Meetups at Automattic
Automattic has been a globally distributed company from the start. A few times each year, we come together for a meetup to align on team strategy and to forge stronger relationships. We’ve found that organized dinner groups are a great way to facilitate connections and meet new people from various teams.
Creating meetup dinner groups turned out to be an interesting optimization problem. The task is to create a schedule such that no two people meet more than once and eat at the same restaurant. At the 2023 Data+ Meetup, my hack group and I created Dinnermattic: an internal tool that helps people create dinner groups for their meetups. Here’s how we did it!
Dinner groups at our 2022 Data+ meetup in Madrid, Spain.

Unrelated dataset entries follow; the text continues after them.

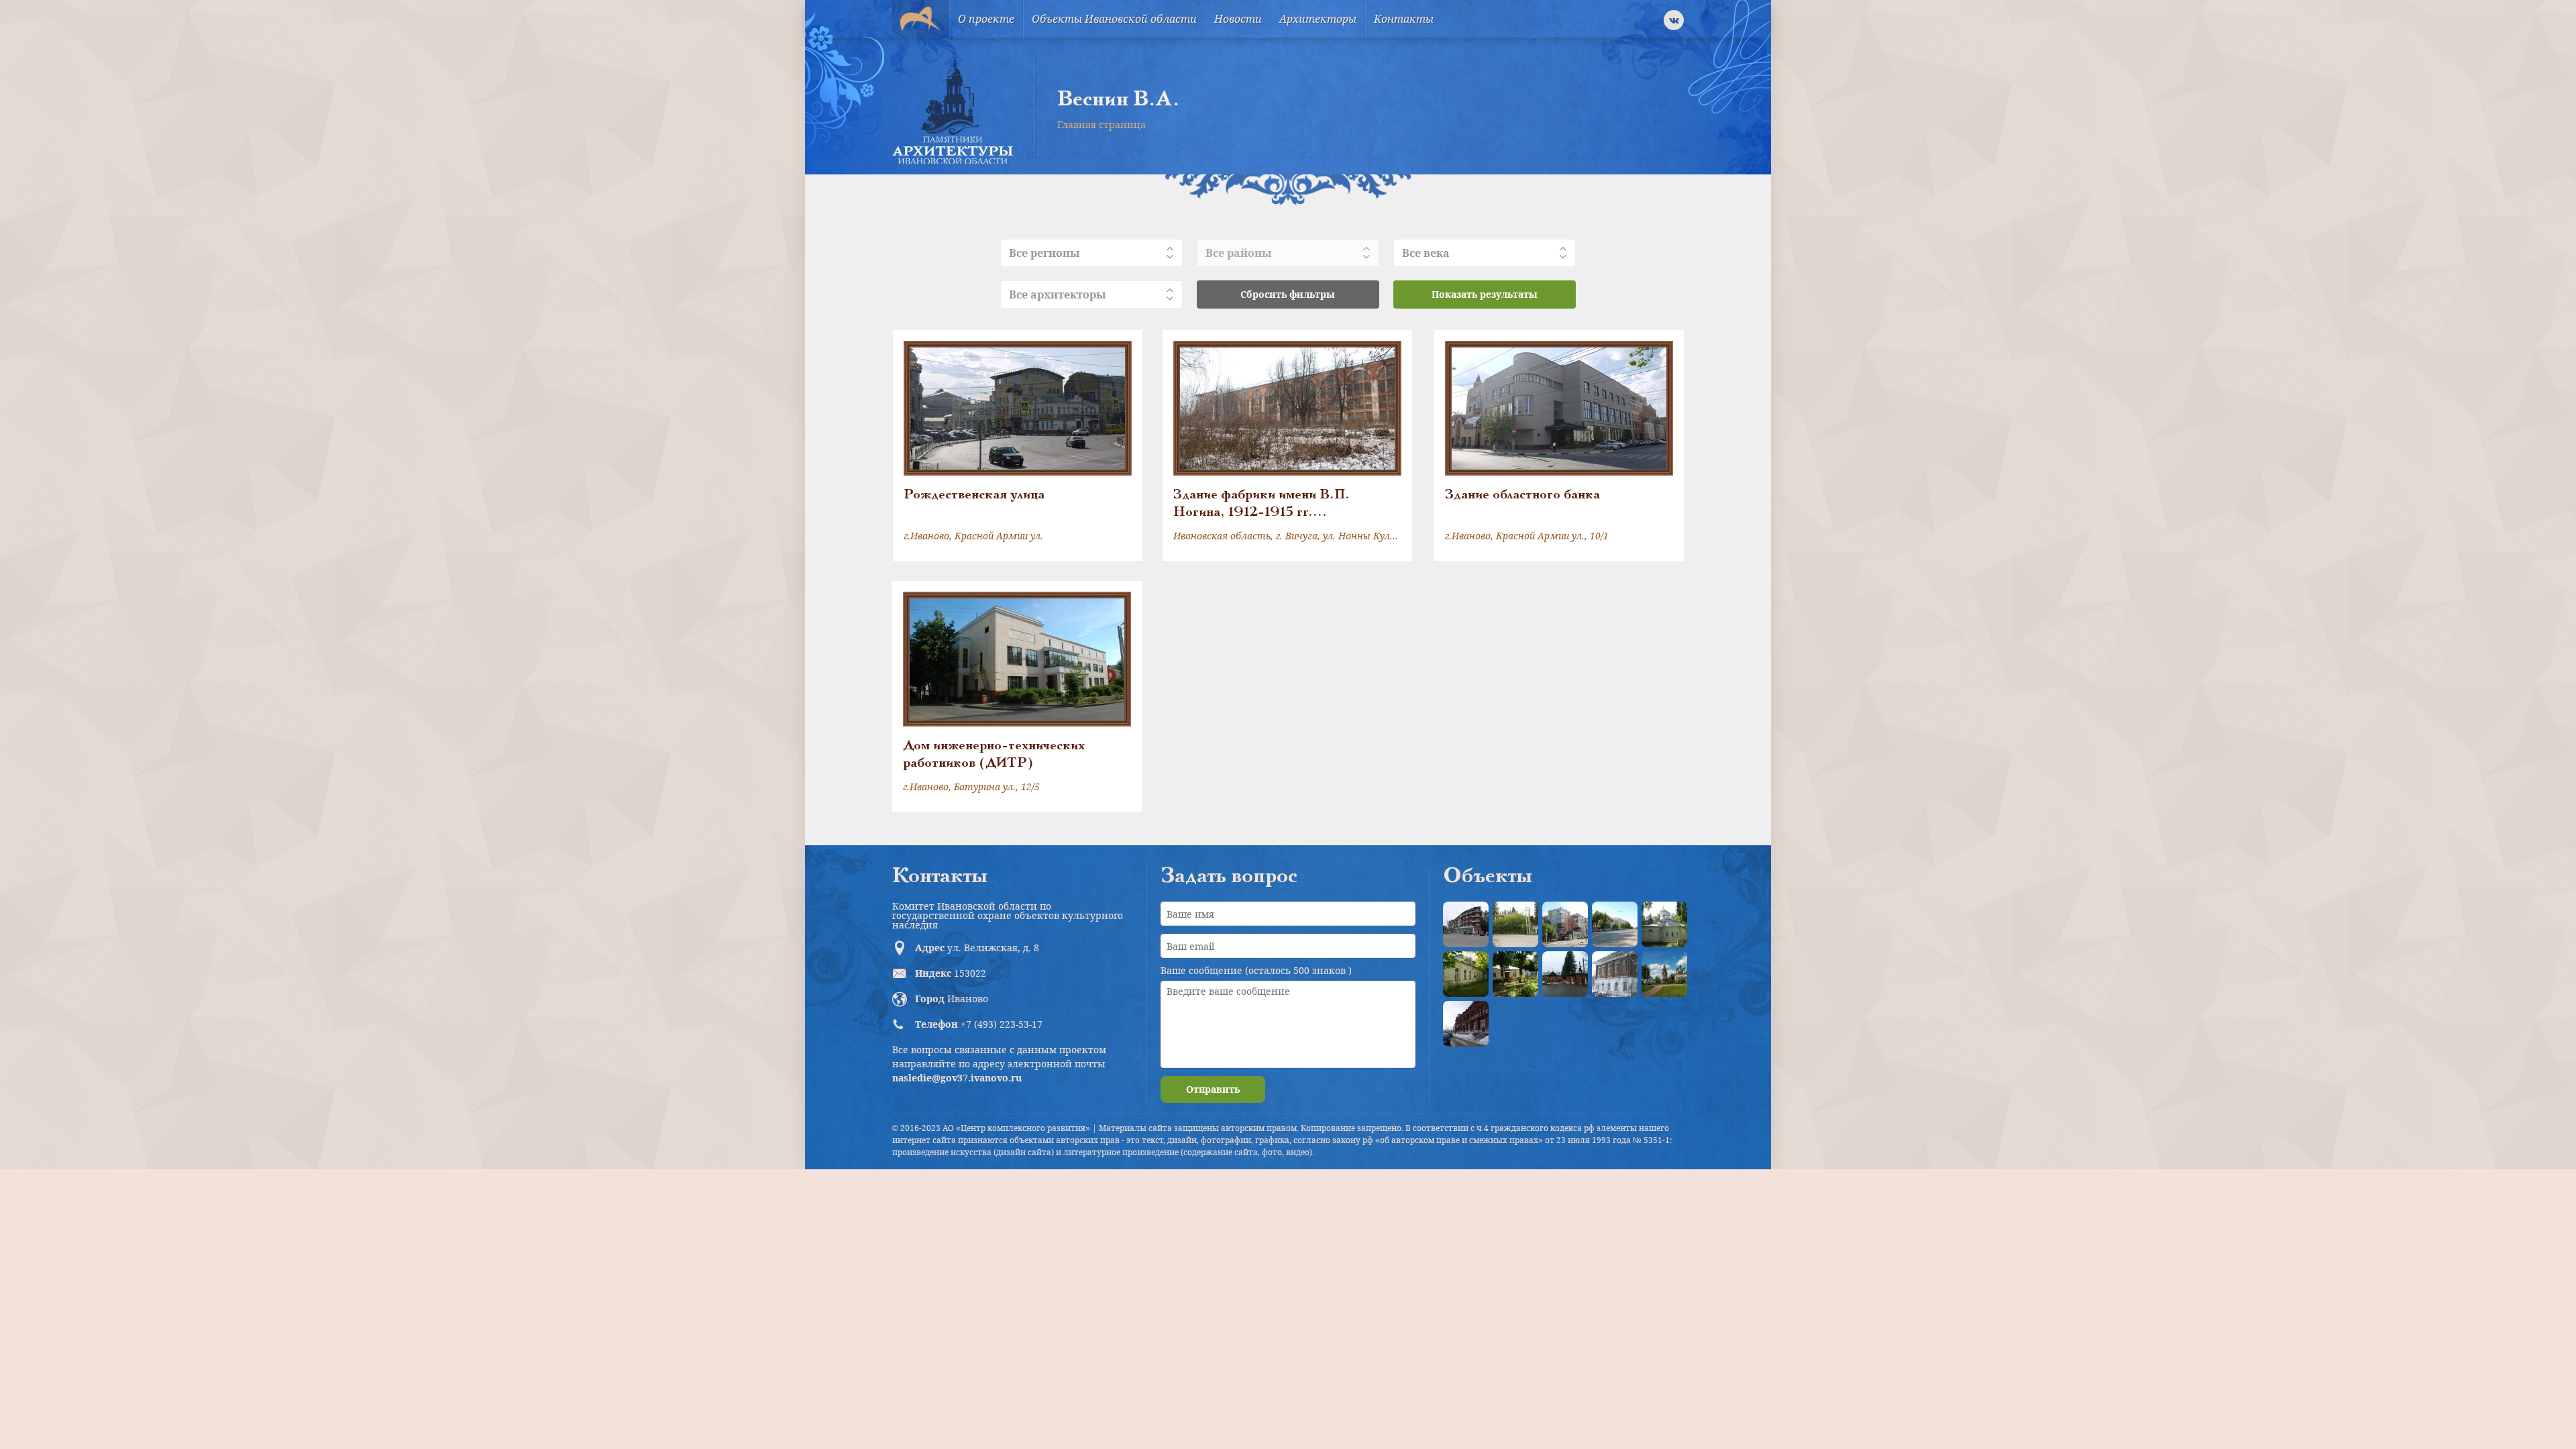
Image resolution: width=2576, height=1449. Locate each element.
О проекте (986, 18)
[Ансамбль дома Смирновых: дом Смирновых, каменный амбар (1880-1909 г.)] (1615, 974)
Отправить (1213, 1089)
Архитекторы (1317, 18)
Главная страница (1101, 124)
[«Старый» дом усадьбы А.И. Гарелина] (1515, 924)
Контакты (1404, 18)
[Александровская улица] (1615, 924)
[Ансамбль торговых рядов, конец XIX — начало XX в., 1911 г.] (1466, 1023)
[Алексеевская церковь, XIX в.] (1664, 924)
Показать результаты (1485, 294)
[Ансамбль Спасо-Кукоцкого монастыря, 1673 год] (1664, 974)
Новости (1238, 18)
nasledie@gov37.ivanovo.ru (957, 1077)
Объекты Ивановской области (1114, 18)
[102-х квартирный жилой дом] (1565, 924)
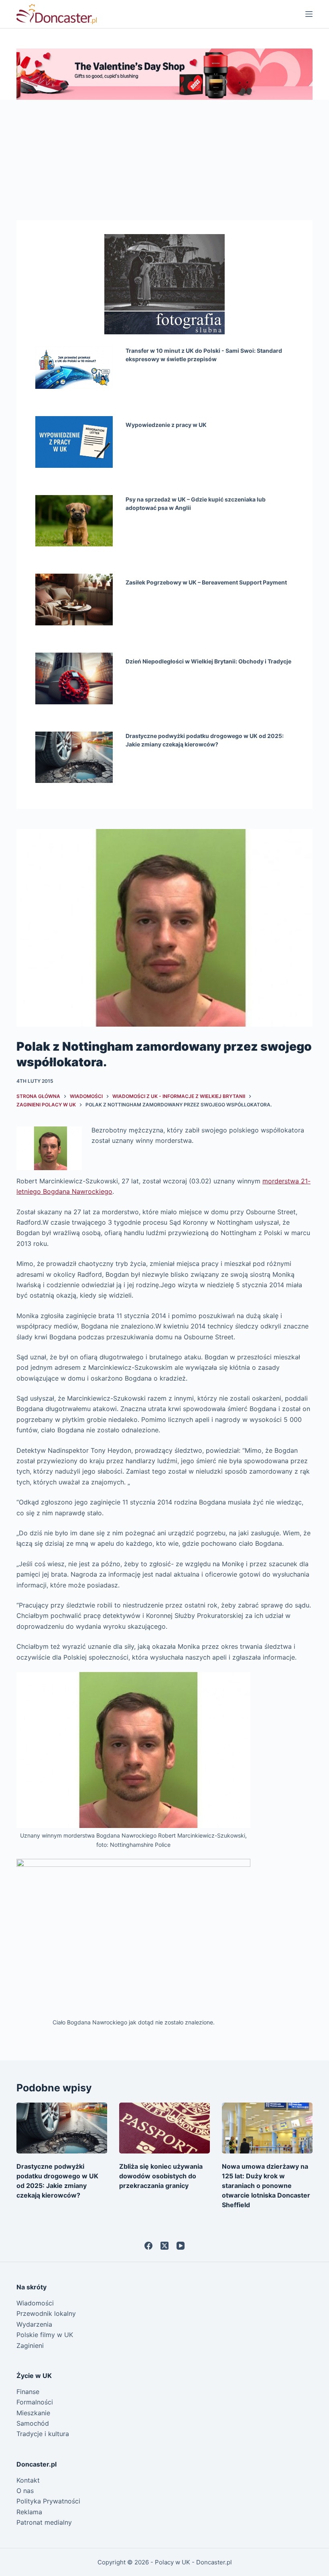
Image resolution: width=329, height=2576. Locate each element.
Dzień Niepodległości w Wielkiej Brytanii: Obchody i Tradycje (208, 661)
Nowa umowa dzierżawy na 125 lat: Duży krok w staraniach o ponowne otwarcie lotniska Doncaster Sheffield (266, 2185)
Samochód (32, 2423)
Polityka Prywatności (48, 2501)
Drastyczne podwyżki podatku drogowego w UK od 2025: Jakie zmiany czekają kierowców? (205, 740)
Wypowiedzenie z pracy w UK (166, 424)
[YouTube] (181, 2246)
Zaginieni (30, 2345)
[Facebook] (148, 2246)
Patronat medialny (44, 2522)
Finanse (27, 2392)
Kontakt (28, 2480)
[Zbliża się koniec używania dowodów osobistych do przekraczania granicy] (164, 2128)
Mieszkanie (33, 2413)
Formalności (34, 2402)
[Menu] (309, 14)
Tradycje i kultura (42, 2434)
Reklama (29, 2512)
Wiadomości (35, 2303)
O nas (25, 2491)
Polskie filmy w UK (44, 2335)
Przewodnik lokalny (46, 2313)
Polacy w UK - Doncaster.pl (193, 2562)
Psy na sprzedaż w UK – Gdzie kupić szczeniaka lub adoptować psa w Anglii (196, 503)
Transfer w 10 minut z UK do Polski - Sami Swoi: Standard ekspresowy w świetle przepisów (204, 354)
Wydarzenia (34, 2324)
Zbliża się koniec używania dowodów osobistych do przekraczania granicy (161, 2176)
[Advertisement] (164, 160)
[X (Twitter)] (164, 2246)
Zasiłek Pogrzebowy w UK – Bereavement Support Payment (206, 582)
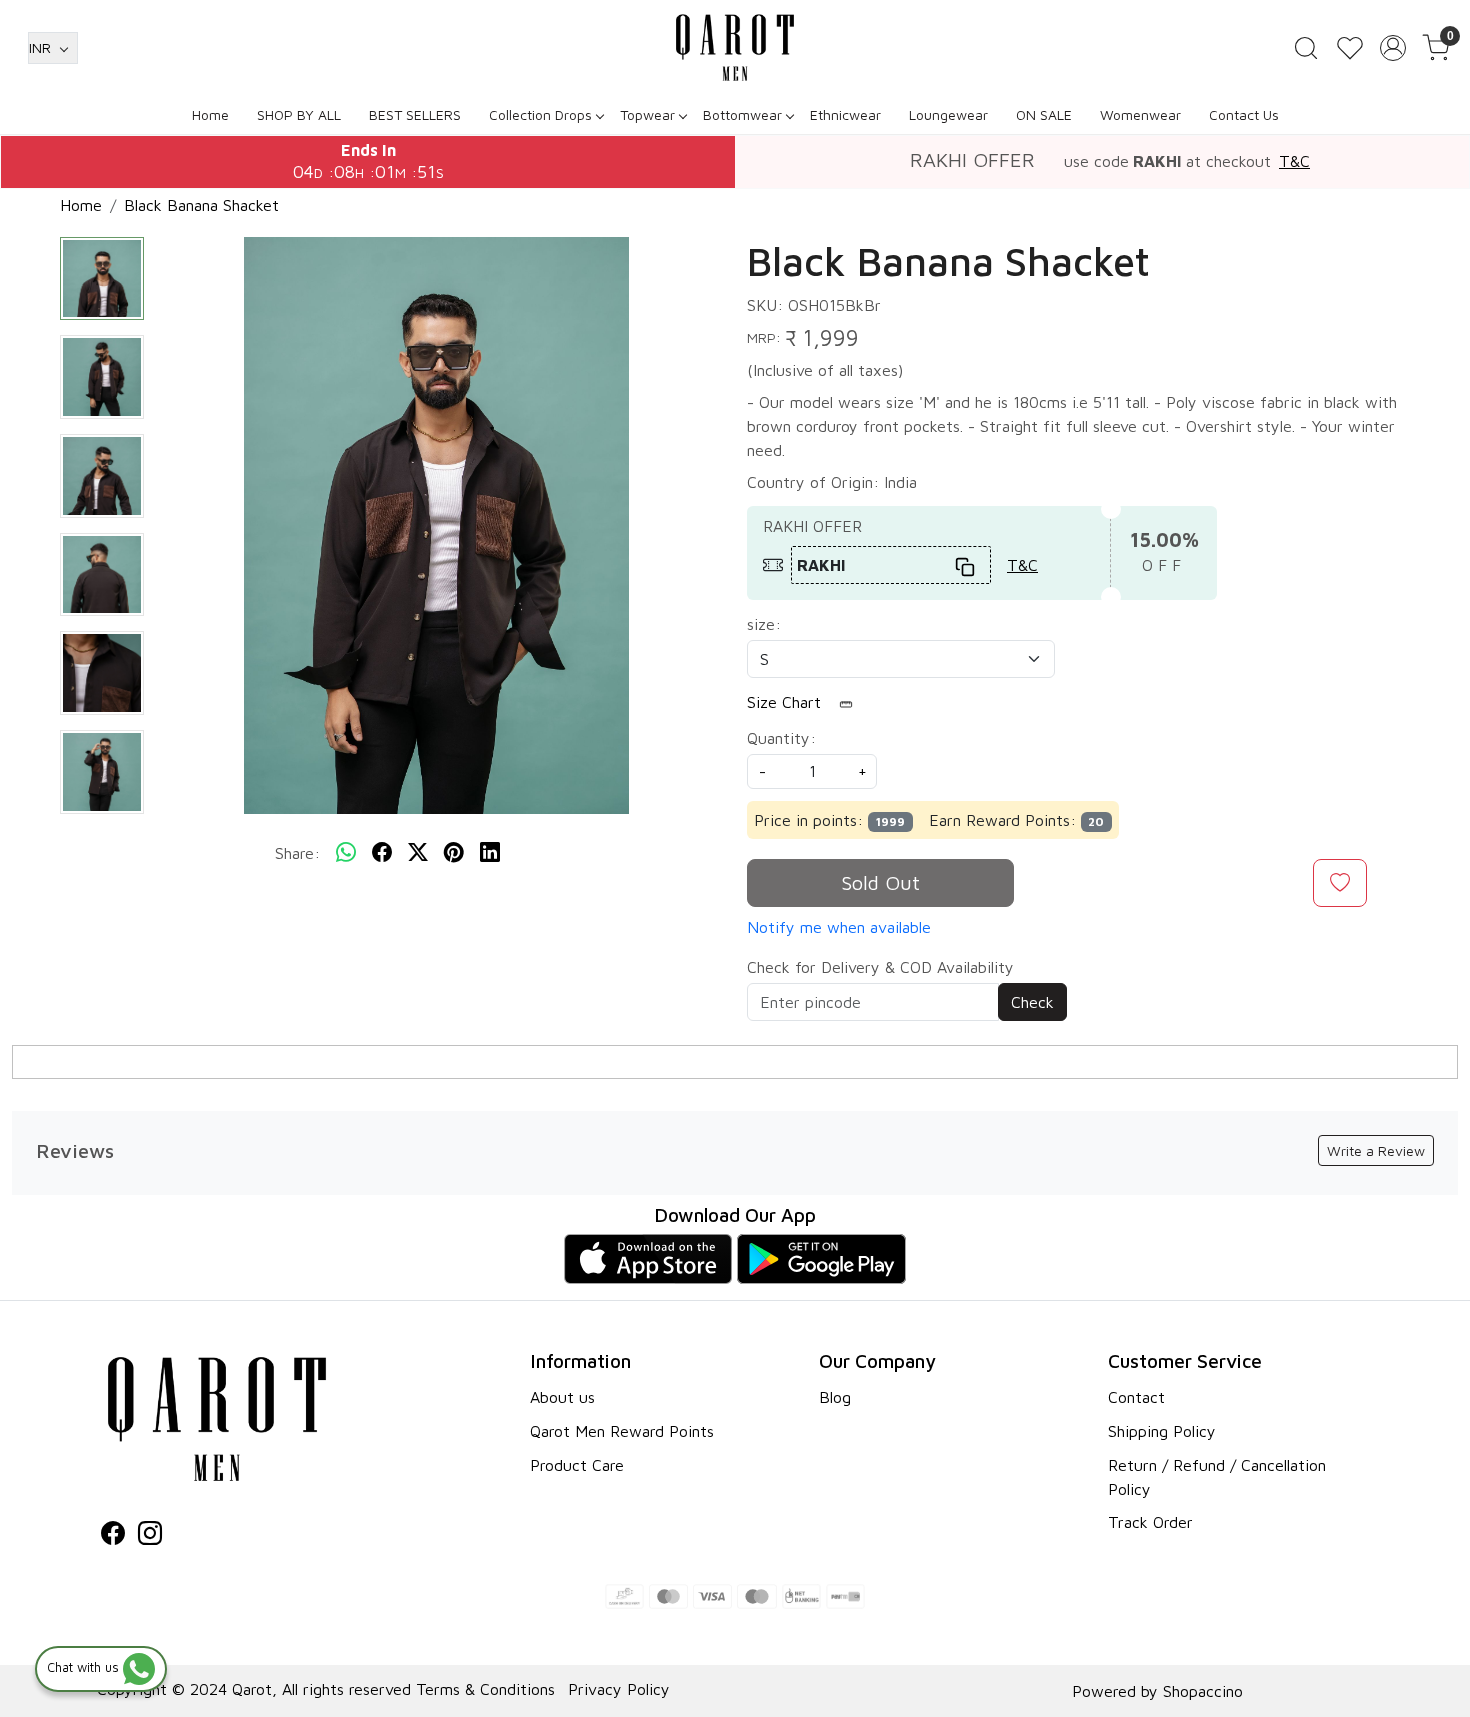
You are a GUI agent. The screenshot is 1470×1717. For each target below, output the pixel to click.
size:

Finding an optimal solution
The dinner group problem can be expressed as the social golfer problem: schedule
g groups of size
k golfers over
w weeks. Each golfer must play once a week and never play with the same person more than once.
This combinatorial design problem is challenging because of the large search space: there are a total of
w! x g! x s! x k! schedule combinations! Finding an optimal solution is possible, but it often takes a lot of time and memory. Google OR Tools is often the go-to solver used by many in this field. We implemented the optimal solution solver in a Jupyter notebook and it works well, but it can take over 60s to find a solution. Instead of finding the proven optimal solution, we would be happy with getting a near-optimal solution in a fraction of the time. Many researchers have used genetic algorithms as a practical way of finding good-enough solutions in very fast time.
The genetic algorithm is a method for solving optimization problems by mimicking biological evolution.
The algorithm goes as follows:
- Start with a random permutation.
- Score each option and filter for the top choices (parents).
- Create new permutations (generations) by crossing over and mutating the top choices.
- Score the next generation.
- Check if it is a feasible solution. If so, end. Else, return to step 2.
We implemented the near-optimal solution using a genetic solver and can now get really good solutions in less than a second. What makes genetic solvers so powerful is that they can be applied to many optimization problems, and allow for custom scoring, selection, and crossover depending on the application.
For example, the Dinnermattic genetic solver uses the sum of squared pairwise weights to score a permutation. This scoring technique discourages the same set of people from being assigned to dinners with the same people more than once. If the solver assigns dinners with the same people, it’s better to spread out the conflicts rather than concentrate them.
Creating a UI
Once we created our solver, we built a basic UI for meetup planners to use.
The UI allows one to add restaurant names, people, and constraints:
- Number of groups
- Number of people per group
- Number of dinner group days
- Groupings that are never allowed (comma separated list)
- Groupings that should be discouraged
The never allowed groupings enable dietary and allergy constraints to be considered in the solver. And the discouraged groupings allow us to reduce the chances of getting assigned to a dinner group from a member of their team. We want dinner groups to encourage conversations across the company!
More connections, less money
The 2023 Data+ meetup in Porto, Portugal!
Creating a dinner group solver has the potential to save people time and money at meetups!
- Booking an entire restaurant is very expensive compared to making reservations for 6 or less.
- Parties of 7+ usually charge a mandatory 18%+ gratuity.
- Smaller dinner groups are easier to transport.
- Finding an initial dinner group solution is typically a time consuming, manual process.
We presented Dinnermattic at the Data+ meetup and won the informal awards: “most likely to be used by non datums” and “best hack project to be a data.blog post.” 🏆 🎉
My hack group, enjoying a meal together!
Dinnermattic is a reflection of Automattic’s commitment to building meaningful connections and tools that bring people together. Meetups are an essential piece to the distributed work puzzle. Just like a dinner group, my hack group and I had a great time tackling this interesting optimization problem together. Thank you for learning about Dinnermattic.
Bon appétit, and happy dinner groups!